## [Dataset entries]
=== Begin Enclosure ===

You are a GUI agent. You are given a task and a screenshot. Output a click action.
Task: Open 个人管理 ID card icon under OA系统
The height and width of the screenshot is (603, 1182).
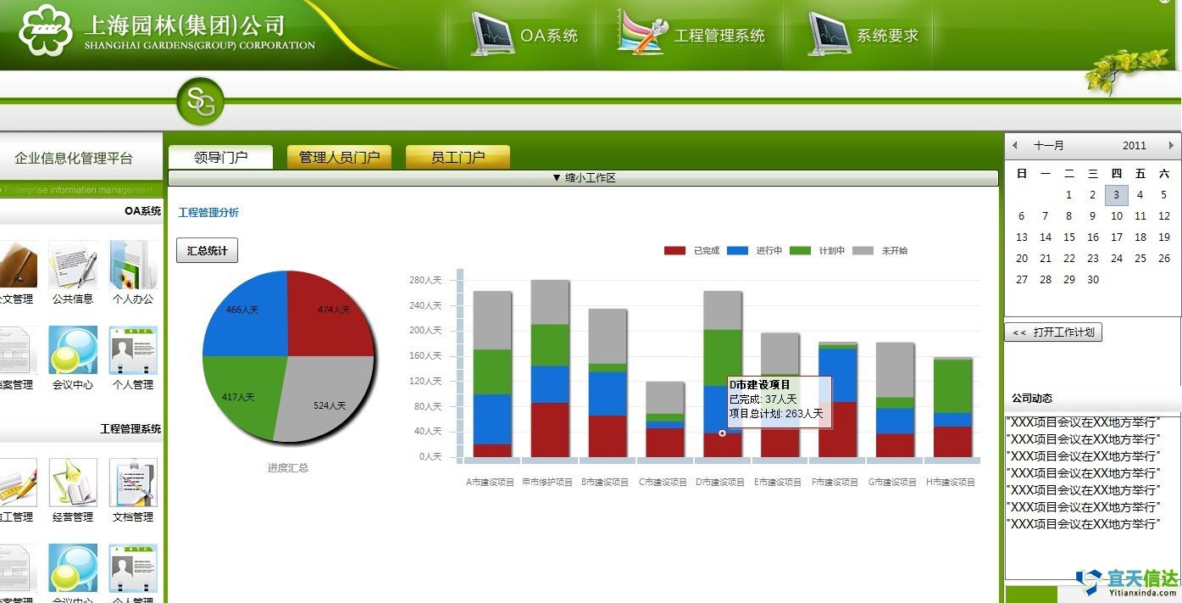point(133,351)
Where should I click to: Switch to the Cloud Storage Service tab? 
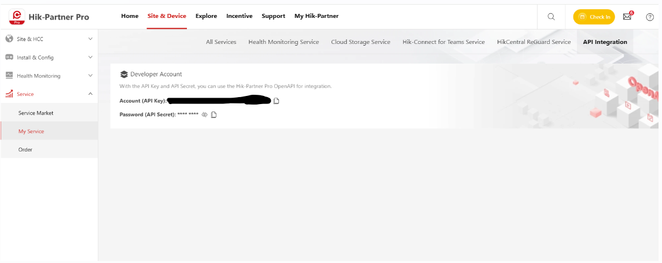click(x=361, y=42)
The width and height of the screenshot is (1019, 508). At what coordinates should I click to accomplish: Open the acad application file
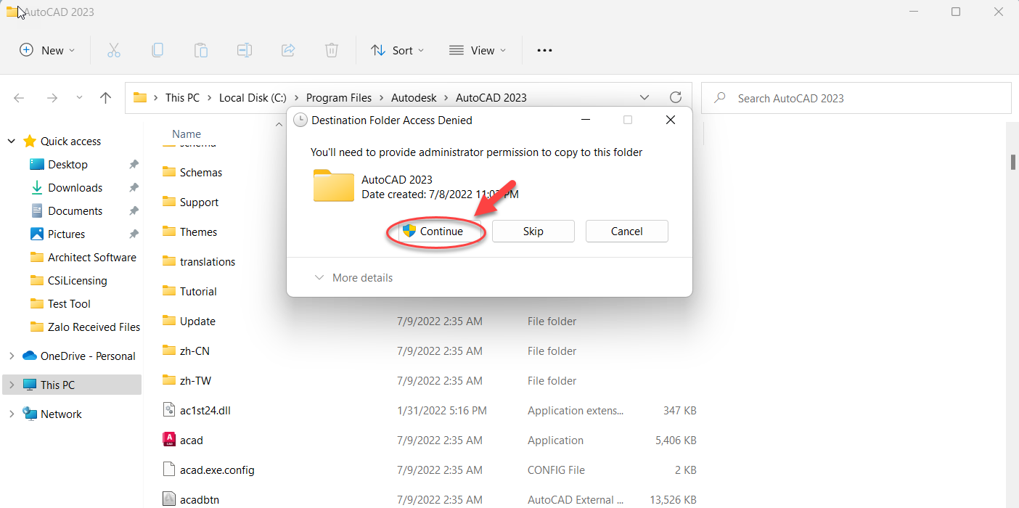[192, 441]
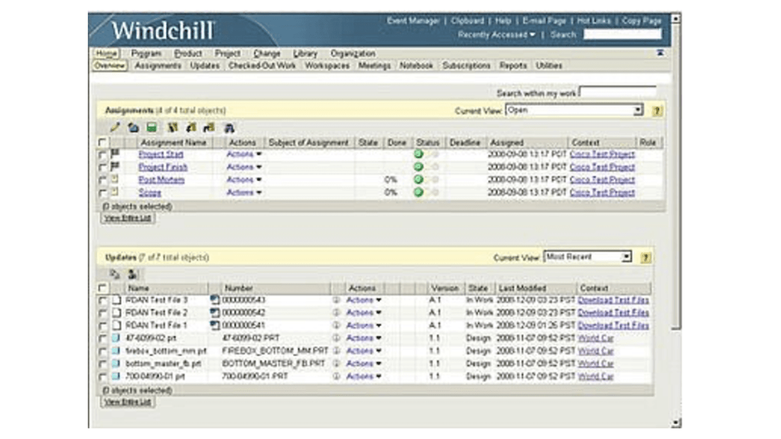Click the user icon in Updates toolbar

point(132,274)
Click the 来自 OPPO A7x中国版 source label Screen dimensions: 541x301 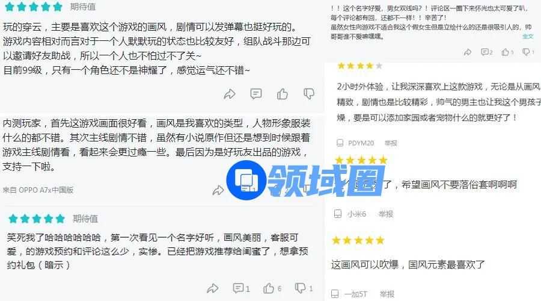pyautogui.click(x=38, y=190)
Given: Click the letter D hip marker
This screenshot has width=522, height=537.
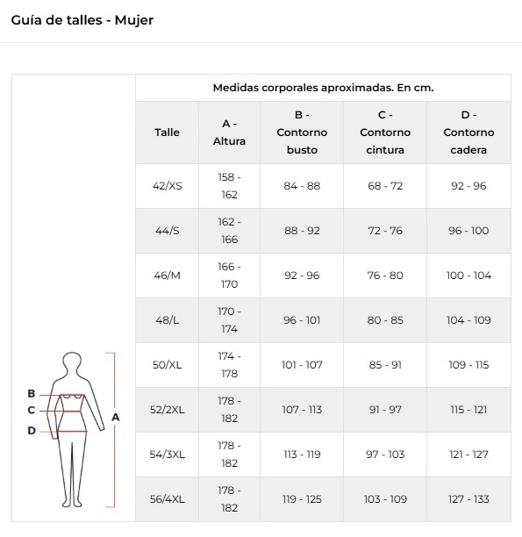Looking at the screenshot, I should 32,431.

=== End Enclosure ===

## [TASK BRIEF]
Only exact duplicates of the lines from the one containing "Given: Click the letter D hip marker" through the final line of the entries, both included, are needed, with pictures left out.

## [RESPONSE TO THIS TASK]
Given: Click the letter D hip marker
This screenshot has width=522, height=537.
Looking at the screenshot, I should 32,431.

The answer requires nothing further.